5 PAD, rasio kontribusi, rasio pertumbuhan, short term liquidity ratio, capital structure, dan solvency ratio untuk menganalisis kinerja keuangan Pemerintah Daerah Kabupaten Sleman tahun anggaran 1998/1999-2003. Penelitian-penelitian yang pernah dilakukan di atas menunjukkan bahwa rasio keuangan dapat dijadikan sebagai suatu alat untuk mengevaluasi kinerja keuangan pemerintah daerah. Tidak menutup kemungkinan bahwa penelitian yang berjudul Evaluasi Kinerja Pengelolaan Keuangan Daerah dengan Menggunakan Analisis Rasio Keuangan (Studi Kasus Pada APBD Kabupaten Sukoharjo Tahun Anggaran 2004-2007) ini mempunyai kesamaan dalam beberapa hal dengan penelitian sejenis sebelumnya seperti metodologi penelitian dan beberapa referensi landasan teori yang digunakan, namun yang membedakan adalah objek, tempat, dan waktu pelaksanaan penelitian.
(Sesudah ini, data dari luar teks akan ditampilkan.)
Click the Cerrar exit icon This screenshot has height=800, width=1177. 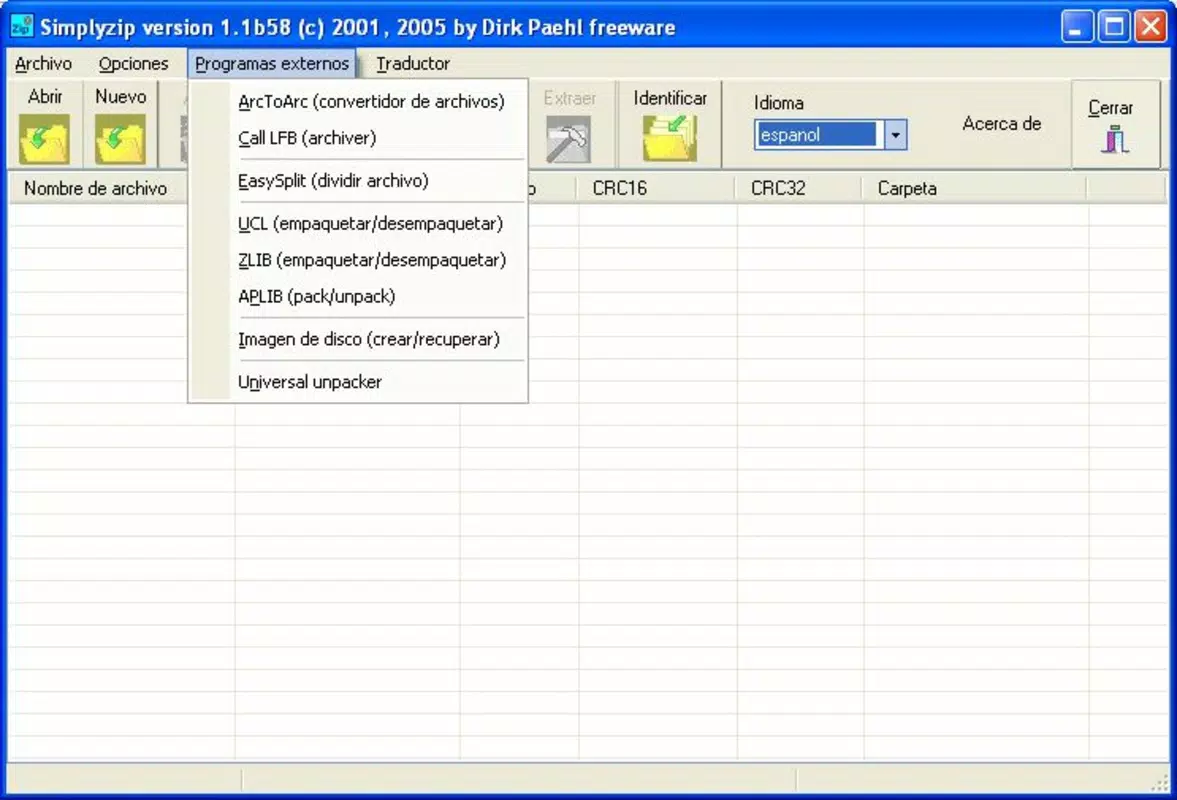[x=1115, y=140]
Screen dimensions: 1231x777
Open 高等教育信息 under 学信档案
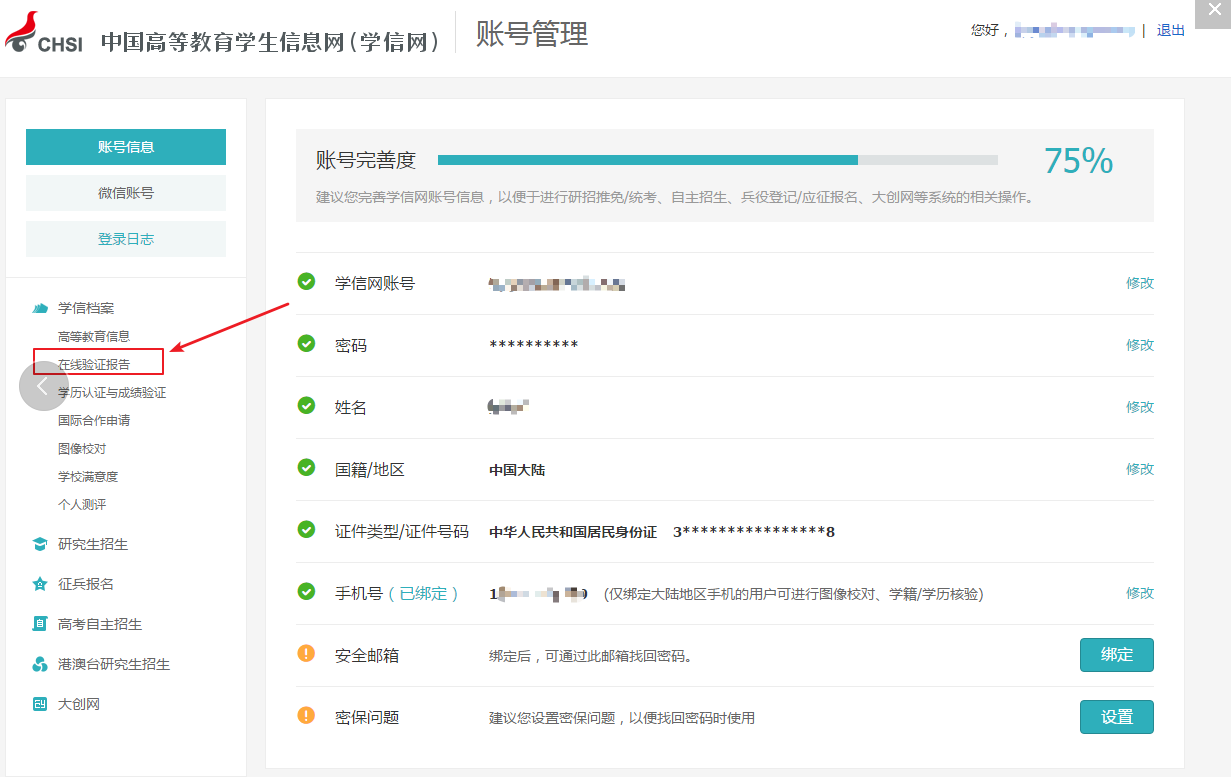click(x=94, y=336)
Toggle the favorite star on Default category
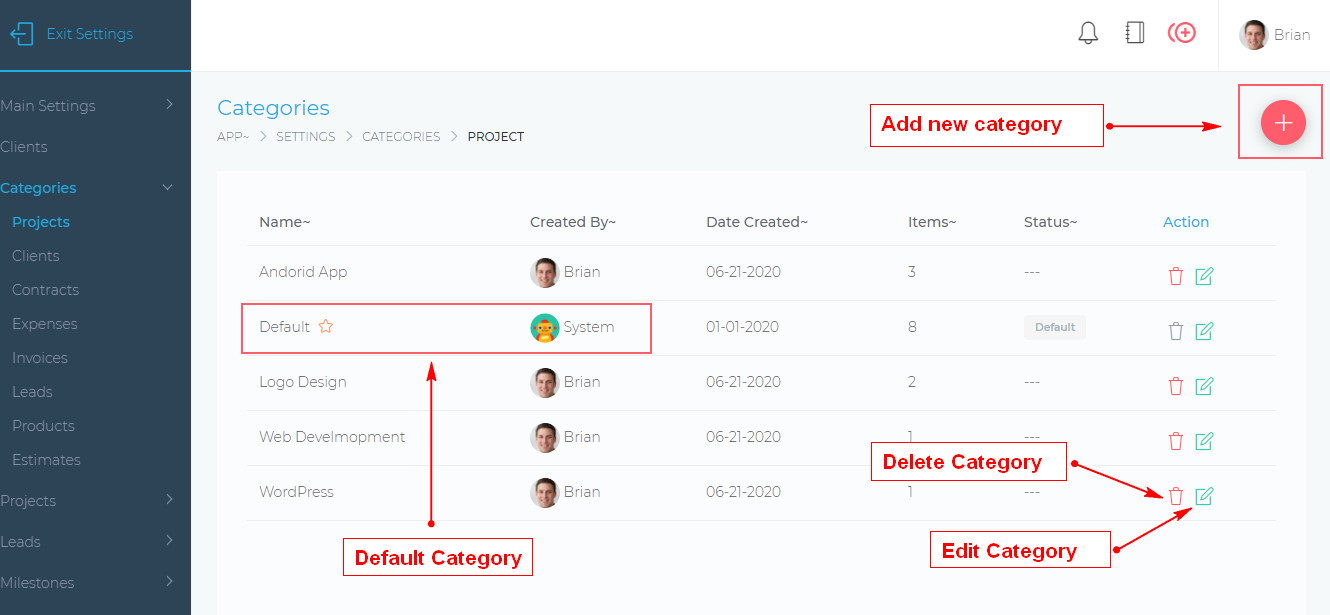 (325, 326)
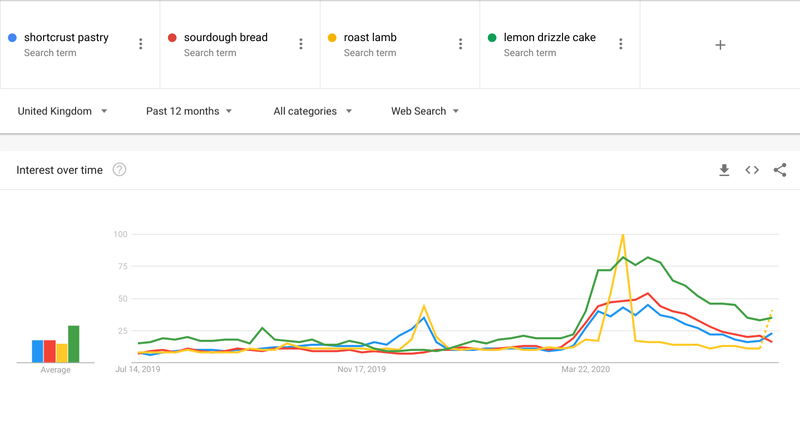Add a comparison term with plus icon
This screenshot has height=422, width=800.
tap(720, 45)
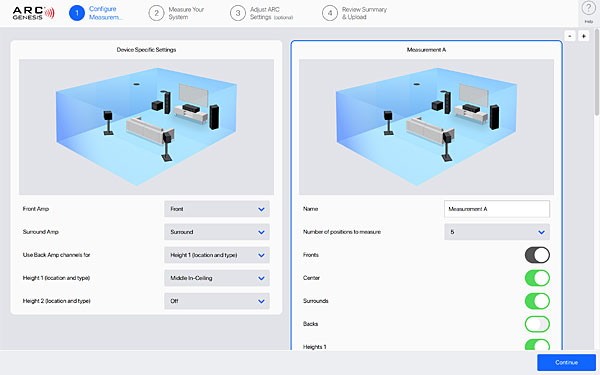This screenshot has width=600, height=375.
Task: Select step 3 circle Adjust ARC Settings
Action: pyautogui.click(x=238, y=13)
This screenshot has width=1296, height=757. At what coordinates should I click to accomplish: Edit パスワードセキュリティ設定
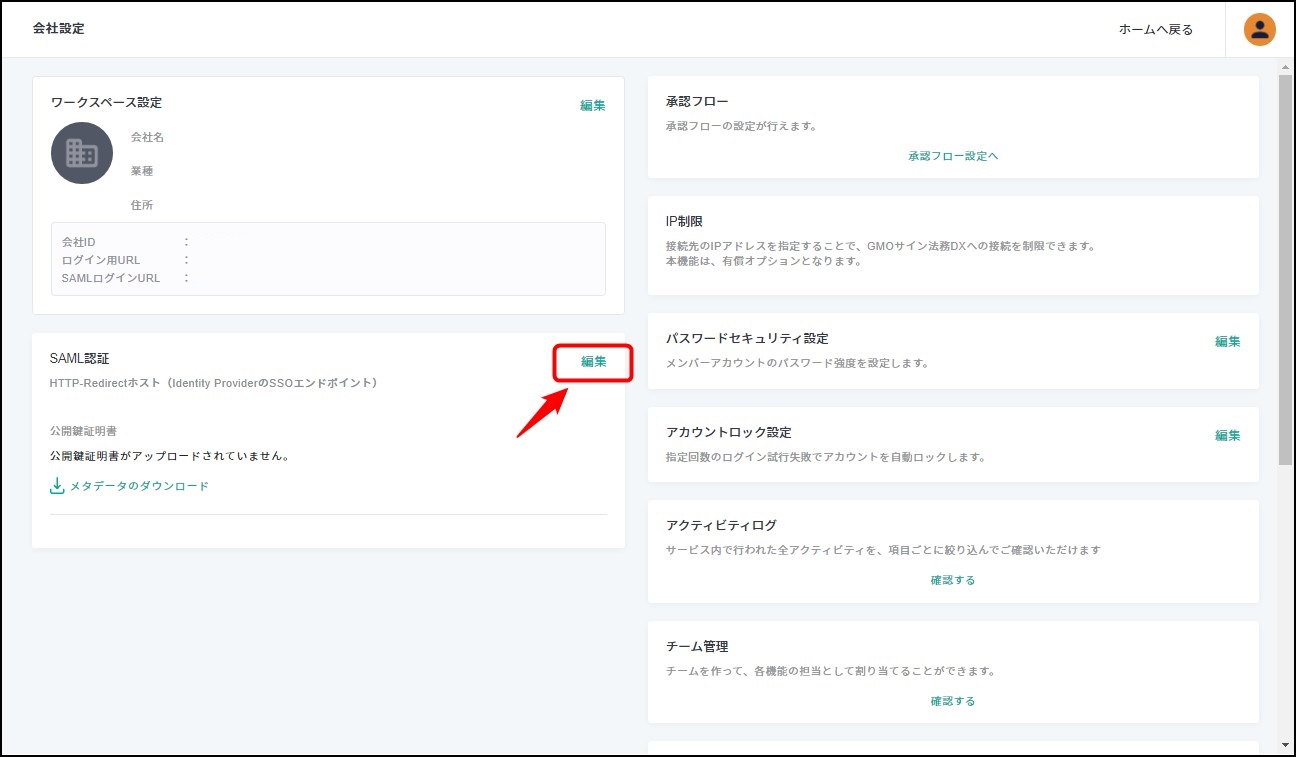click(x=1227, y=341)
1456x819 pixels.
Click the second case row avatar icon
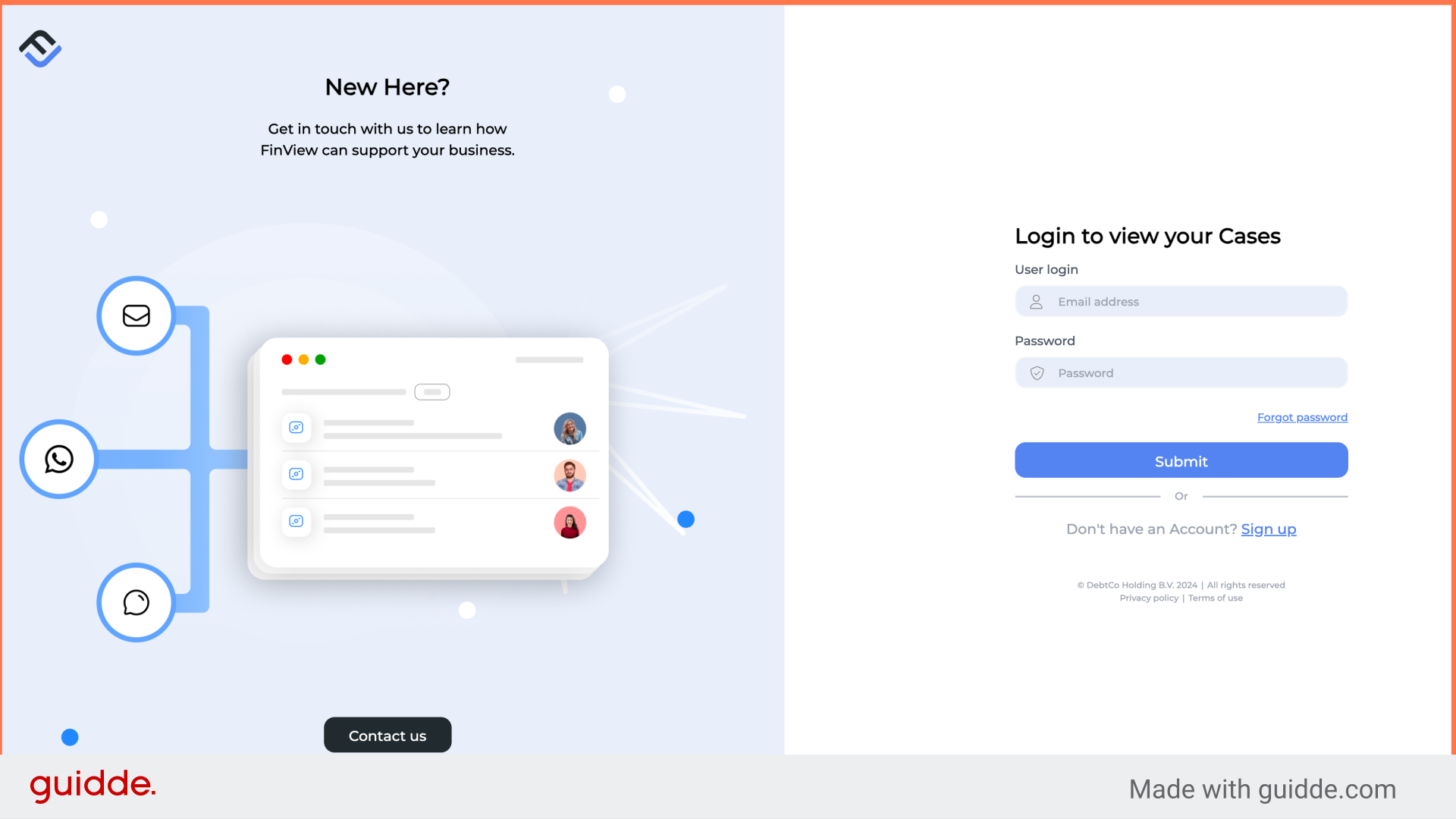coord(570,474)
Selain itu beberapa rasio yang digunakan mungkin juga berbeda dengan penelitian sebelumnya. Penelitian ini dilakukan pada saat pedoman penyusunan laporan keuangan pemerintah daerah sudah menggunakan Standar Akuntansi Keuangan Daerah (SAKD) dan sistem pengganggaran yang digunakan sudah menggunakan sistem anggaran kinerja (performance budgeting), hal inilah yang paling membedakan penelitian ini dengan penelitian sebelumnya. B. PERUMUSAN MASALAH Permasalahan yang akan diangkat dalam penelitian ini adalah Sejauh mana pengelolaan keuangan daerah yang dilaksanakan oleh pemerintah daerah Kabupaten Sukoharjo pada tahun anggaran 2004-2007 dilihat dari analisis

6 laporan keuangan dengan menggunakan rasio-rasio keuangan?. C. TUJUAN PENELITIAN Tujuan penelitian ini adalah untuk mengetahui sejauh mana kinerja pemerintah daerah Kabupaten Sukoharjo dalam mengelola keuangan daerah pada tahun anggaran 2004-2007 bila dilihat dari analisis laporan keuangan dengan menggunakan rasio-rasio keuangan. D. MANFAAT PENELITIAN Manfaat yang dapat diambil dari penelitian ini yaitu: 1. Bagi pemerintah daerah, hasil dari analisis pada penelitian ini dapat dijadikan alat evaluasi kinerja pengelolaan keuangan oleh pemerintah daerah. Intrepretasi dari perhitungan rasio-rasio keuangan pada APBD dapat dijadikan sebagai tambahan informasi bagi pemerintah daerah untuk proses pengambilan keputusan-keputusan ekonomi di masa mendatang. 2. Bagi kalangan akademisi, penelitian ini diharapkan dapat memperkaya penelitian akuntansi khususnya akuntansi sektor publik dengan topik yang sama, dan memperluas wawasan para mahasiswa, serta menambah minat mahasiswa jurusan akuntansi untuk melakukan penelitian di bidang akuntansi sektor publik dan pemerintahan.